Not ready to say goodbye, the Whitehead's transferred Emily's care to the Children's Hospital of Philadelphia where she had the opportunity to be the first child to participate in a T-Cell based trial.
"We are basically genetically engineering those T-Cells so that they can actually find and kill cancer cells in the patient`s body," said researcher and oncologist Dr. Stephan Grupp.

Dr. Grupp explains a patient's blood is filtered giving the doctors the cells they want.

"That goes to a lab that it actually does the genetic modification to the cells. We use a virus for that purpose. It`s a crippled form of the HIV virus. It`s not given to the patient and it can`t cause disease, but it can make the change in the cells that we need," explains Dr. Grupp.

Now trained, to fight cancer, the cells are put back in a patient's body.
"What we have learned is when we put these cells in they have to grow so they can attack all the leukemia. And what we have learned is in patients that have a lot of leukemia, which unfortunately Emily did, those cells really grow to a significant extent and they kill all the leukemia and in the process the patient can get quite sick," says Dr. Grupp.

Emily nearly died. Her family says they held onto their faith.

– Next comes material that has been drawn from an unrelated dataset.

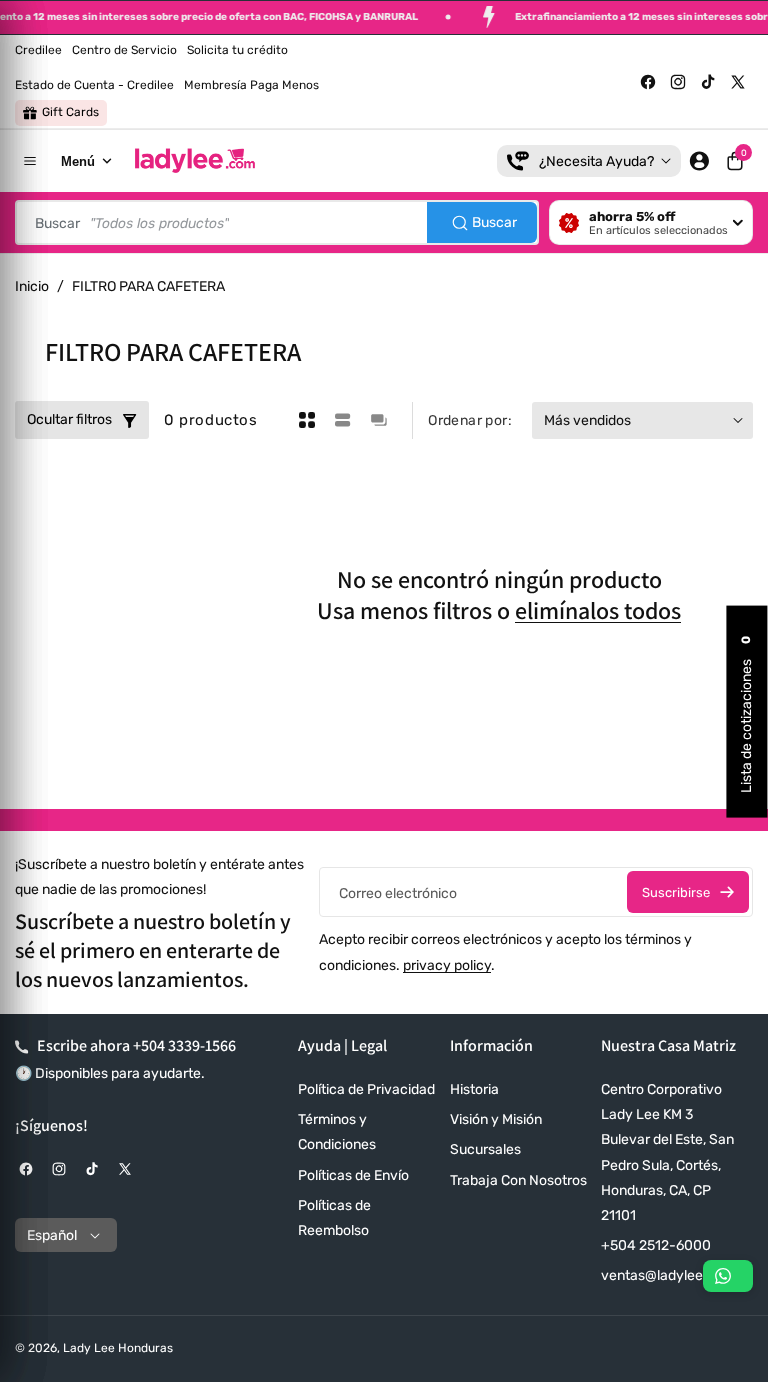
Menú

"We have learned a way to treat this that no one had ever tried before. We tried it in Emily and it worked enormously well and I would say actually her experience has saved lives all over the world," said Dr. Grupp.

Emily is now four and a half years cancer free and thriving. She has to get B-Cell treatments every two weeks and go for check-ups every six months, but other than that does not go through any treatment.

Since her success, more than 100 kids have gone to CHOP for the treatment and Dr. Grupp says 90% have gone into remission. It has also been successful in adults.

They are in the final stages of having it FDA approved. For more on the treatment and the cost visit here.

To be sure other families can receive the same care the Whiteheads did they have started the Emily Whitehead Foundation.

On November 5, at the Lawn Fire Company, there will be a five mile race. A portion of the proceeds will go to the foundation and the other part will go to the Leukemia and Lymphoma Society of Central PA.